Daftar Tugas:
a – Tuliskan ulang secara persis bagian dari teks yang diberikan, mulai dari kata-kata "Masyarakat muslim, khususnya" dan berhenti setelah kata-kata "Yogyakarta, Sabtu (10/2/23).".
b – Jawablah pertanyaan berikut berdasarkan teks yang diberikan.
(i) Perguruan tinggi mana yang menganugerahkan gelar Doktor Honoris Causa kepada Ketua Umum PBNU?
(ii) Tema apa yang dibawakan Gus Yahya?
(iii) Istilah apa yang ditawarkan dalam pidatonya?

++++ Teks yang Diberikan ++++

Masyarakat muslim, khususnya warga Nahdliyyin bangga dengan capaian Ketua Umum PBNU. Beliau dianugerahi gelar Doktor Honoris Causa oleh UIN Sunan Kalijaga Yogyakarta, Sabtu (10/2/23).
Gus Yahya membawa tema “Membangun Peradaban dalam Keragaman Kemanusiaan”. Terkesan, tema yang diangkat sudah tidak asing di telinga warga NU. Berbicara keragaman, kemanusiaan, dan peradaban, adalah hal-hal lumrah mereka.
Beliau dalam pidatonya menawarkan istilah fikih baru. Meskipun, hemat penulis, gagasan-gagasannya tidak ada yang baru. Fikih baru bukan fikih klasik, yang terkesan kaku, hanya fokus urusan ibadah, dan abai dengan perkembangan peradaban.

++++ Data Tersimpan ++++

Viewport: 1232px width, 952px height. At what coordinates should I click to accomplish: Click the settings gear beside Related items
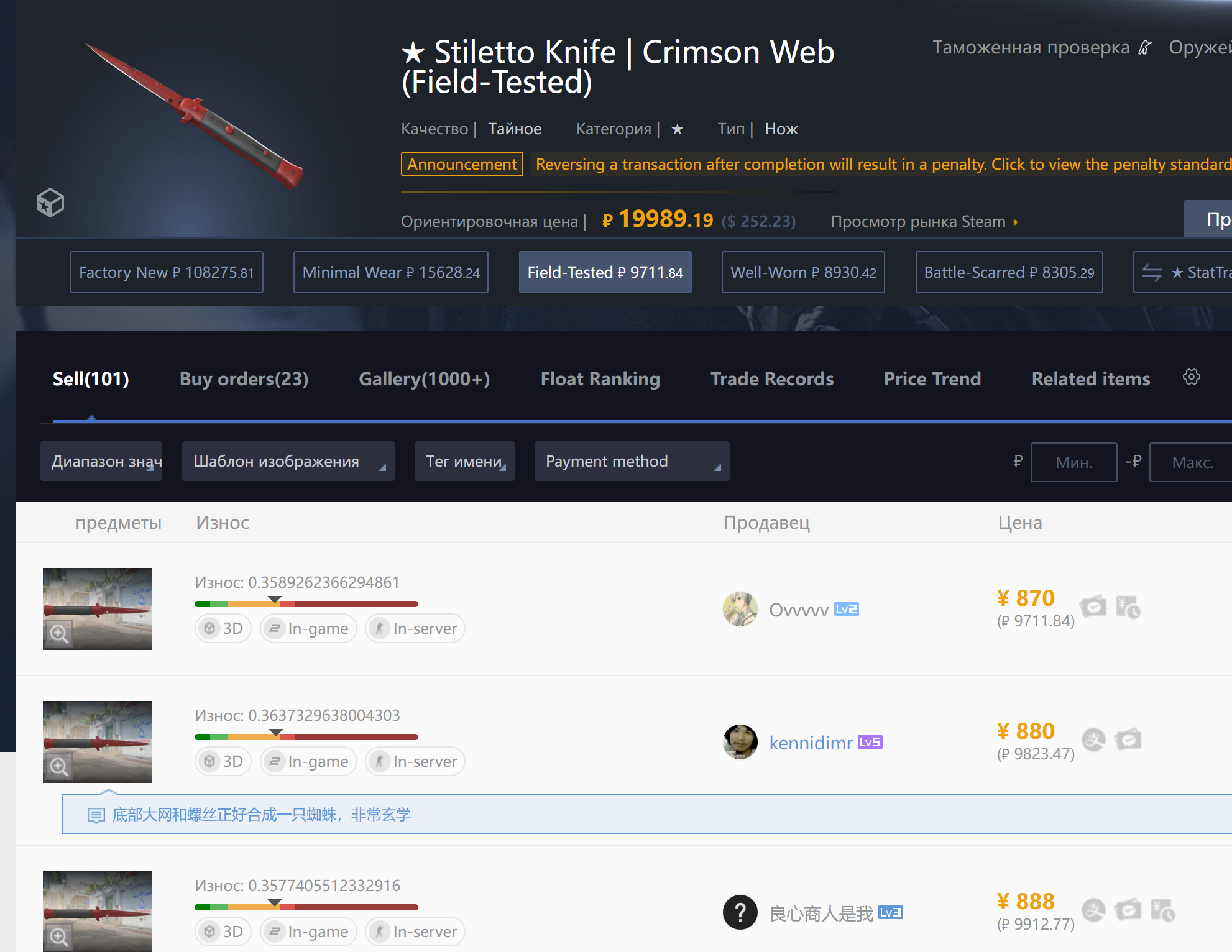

++++

Jawaban Latihan:
a –
Masyarakat muslim, khususnya warga Nahdliyyin bangga dengan capaian Ketua Umum PBNU. Beliau dianugerahi gelar Doktor Honoris Causa oleh UIN Sunan Kalijaga Yogyakarta, Sabtu (10/2/23).

b –
(i) UIN Sunan Kalijaga Yogyakarta.
(ii) “Membangun Peradaban dalam Keragaman Kemanusiaan”.
(iii) Istilah fikih baru.